### Problem details:
Below are entries. Reproduce exactly the lines between the line holding "Where should I" and the line holding "Task: Click the data range constraint line", inclusive, and only those.

Stored data entries:
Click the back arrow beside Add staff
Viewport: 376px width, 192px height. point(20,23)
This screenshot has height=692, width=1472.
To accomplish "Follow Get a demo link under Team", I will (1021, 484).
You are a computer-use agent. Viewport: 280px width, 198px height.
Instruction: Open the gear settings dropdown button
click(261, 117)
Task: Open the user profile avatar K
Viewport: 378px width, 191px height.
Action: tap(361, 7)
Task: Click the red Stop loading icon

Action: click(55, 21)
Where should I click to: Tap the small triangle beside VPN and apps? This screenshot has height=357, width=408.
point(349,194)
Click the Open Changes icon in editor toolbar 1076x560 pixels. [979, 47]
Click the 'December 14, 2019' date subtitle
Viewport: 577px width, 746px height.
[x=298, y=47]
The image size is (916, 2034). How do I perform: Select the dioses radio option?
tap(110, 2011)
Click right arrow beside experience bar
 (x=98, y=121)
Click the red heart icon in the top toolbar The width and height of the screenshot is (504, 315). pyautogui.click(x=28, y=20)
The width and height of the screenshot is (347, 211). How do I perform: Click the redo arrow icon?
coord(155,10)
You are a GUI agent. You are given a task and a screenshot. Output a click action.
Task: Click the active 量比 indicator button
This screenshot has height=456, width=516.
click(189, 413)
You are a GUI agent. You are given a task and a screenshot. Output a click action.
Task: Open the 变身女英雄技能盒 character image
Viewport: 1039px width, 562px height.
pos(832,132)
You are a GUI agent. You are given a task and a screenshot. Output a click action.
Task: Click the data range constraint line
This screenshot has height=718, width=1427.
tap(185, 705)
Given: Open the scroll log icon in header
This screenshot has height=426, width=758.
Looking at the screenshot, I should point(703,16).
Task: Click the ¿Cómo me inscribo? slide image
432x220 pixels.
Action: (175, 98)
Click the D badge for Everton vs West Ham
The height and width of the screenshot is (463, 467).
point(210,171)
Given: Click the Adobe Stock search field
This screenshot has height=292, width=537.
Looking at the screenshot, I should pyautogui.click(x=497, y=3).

### Answer for the task:
Where should I click to: Tap the small triangle beside VPN and apps? This screenshot has height=357, width=408.
point(349,194)
Click the Open Changes icon in editor toolbar 1076x560 pixels. [979, 47]
Click the 'December 14, 2019' date subtitle
Viewport: 577px width, 746px height.
[x=298, y=47]
The image size is (916, 2034). How do I perform: Select the dioses radio option?
tap(110, 2011)
Click right arrow beside experience bar
 (x=98, y=121)
Click the red heart icon in the top toolbar The width and height of the screenshot is (504, 315). pyautogui.click(x=28, y=20)
The width and height of the screenshot is (347, 211). How do I perform: Click the redo arrow icon?
coord(155,10)
You are a GUI agent. You are given a task and a screenshot. Output a click action.
Task: Click the active 量比 indicator button
This screenshot has height=456, width=516.
click(189, 413)
You are a GUI agent. You are given a task and a screenshot. Output a click action.
Task: Open the 变身女英雄技能盒 character image
Viewport: 1039px width, 562px height.
pos(832,132)
You are a GUI agent. You are given a task and a screenshot. Output a click action.
Task: Click the data range constraint line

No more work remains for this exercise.